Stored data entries
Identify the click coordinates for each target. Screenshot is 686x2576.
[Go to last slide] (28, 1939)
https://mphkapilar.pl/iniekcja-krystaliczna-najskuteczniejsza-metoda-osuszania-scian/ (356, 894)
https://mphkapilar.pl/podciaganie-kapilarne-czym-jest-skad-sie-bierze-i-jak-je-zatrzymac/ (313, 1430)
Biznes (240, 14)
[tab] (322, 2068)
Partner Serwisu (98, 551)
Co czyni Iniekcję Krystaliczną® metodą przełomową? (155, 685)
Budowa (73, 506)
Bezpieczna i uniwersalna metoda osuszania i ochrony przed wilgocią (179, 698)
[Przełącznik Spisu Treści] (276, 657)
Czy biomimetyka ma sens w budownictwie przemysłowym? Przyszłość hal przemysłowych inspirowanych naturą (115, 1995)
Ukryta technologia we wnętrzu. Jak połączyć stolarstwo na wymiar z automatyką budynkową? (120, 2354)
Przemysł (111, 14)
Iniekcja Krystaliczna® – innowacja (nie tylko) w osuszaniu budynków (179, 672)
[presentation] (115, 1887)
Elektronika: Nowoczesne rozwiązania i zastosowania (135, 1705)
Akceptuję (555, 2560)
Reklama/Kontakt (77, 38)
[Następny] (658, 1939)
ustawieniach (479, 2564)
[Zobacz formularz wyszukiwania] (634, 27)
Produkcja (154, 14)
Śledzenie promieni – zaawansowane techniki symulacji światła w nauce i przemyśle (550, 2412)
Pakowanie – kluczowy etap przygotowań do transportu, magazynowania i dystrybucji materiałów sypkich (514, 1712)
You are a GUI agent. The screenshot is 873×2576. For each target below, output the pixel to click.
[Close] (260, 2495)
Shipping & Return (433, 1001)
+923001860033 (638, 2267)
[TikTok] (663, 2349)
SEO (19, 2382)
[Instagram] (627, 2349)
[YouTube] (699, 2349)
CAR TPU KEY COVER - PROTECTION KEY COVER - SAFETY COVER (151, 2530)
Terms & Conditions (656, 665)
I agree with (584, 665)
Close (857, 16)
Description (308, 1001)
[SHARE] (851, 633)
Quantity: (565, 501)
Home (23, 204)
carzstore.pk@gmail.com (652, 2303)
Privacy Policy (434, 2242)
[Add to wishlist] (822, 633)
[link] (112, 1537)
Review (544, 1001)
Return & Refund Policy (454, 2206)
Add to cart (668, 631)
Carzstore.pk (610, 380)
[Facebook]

**Exercise requirements**
Each entry needs to be transcribed exactly.

**Task output**
Identify the click coordinates for each target. Screenshot is 686x2576.
[Go to last slide] (28, 1939)
https://mphkapilar.pl/iniekcja-krystaliczna-najskuteczniejsza-metoda-osuszania-scian/ (356, 894)
https://mphkapilar.pl/podciaganie-kapilarne-czym-jest-skad-sie-bierze-i-jak-je-zatrzymac/ (313, 1430)
Biznes (240, 14)
[tab] (322, 2068)
Partner Serwisu (98, 551)
Co czyni Iniekcję Krystaliczną® metodą przełomową? (155, 685)
Budowa (73, 506)
Bezpieczna i uniwersalna metoda osuszania i ochrony przed wilgocią (179, 698)
[Przełącznik Spisu Treści] (276, 657)
Czy biomimetyka ma sens w budownictwie przemysłowym? Przyszłość hal przemysłowych inspirowanych naturą (115, 1995)
Ukryta technologia we wnętrzu. Jak połączyć stolarstwo na wymiar z automatyką budynkową? (120, 2354)
Przemysł (111, 14)
Iniekcja Krystaliczna® – innowacja (nie tylko) w osuszaniu budynków (179, 672)
[presentation] (115, 1887)
Elektronika: Nowoczesne rozwiązania i zastosowania (135, 1705)
Akceptuję (555, 2560)
Reklama/Kontakt (77, 38)
[Następny] (658, 1939)
ustawieniach (479, 2564)
[Zobacz formularz wyszukiwania] (634, 27)
Produkcja (154, 14)
Śledzenie promieni – zaawansowane techniki symulacji światła w nauce i przemyśle (550, 2412)
Pakowanie – kluczowy etap przygotowań do transportu, magazynowania i dystrybucji materiałów sypkich (514, 1712)
You are a GUI agent. The screenshot is 873×2576. For each target below, output the pixel to click.
[Close] (260, 2495)
Shipping & Return (433, 1001)
+923001860033 (638, 2267)
[TikTok] (663, 2349)
SEO (19, 2382)
[Instagram] (627, 2349)
[YouTube] (699, 2349)
CAR TPU KEY COVER - PROTECTION KEY COVER - SAFETY COVER (151, 2530)
Terms & Conditions (656, 665)
I agree with (584, 665)
Close (857, 16)
Description (308, 1001)
[SHARE] (851, 633)
Quantity: (565, 501)
Home (23, 204)
carzstore.pk@gmail.com (652, 2303)
Privacy Policy (434, 2242)
[Add to wishlist] (822, 633)
[link] (112, 1537)
Review (544, 1001)
Return & Refund Policy (454, 2206)
Add to cart (668, 631)
Carzstore.pk (610, 380)
[Facebook]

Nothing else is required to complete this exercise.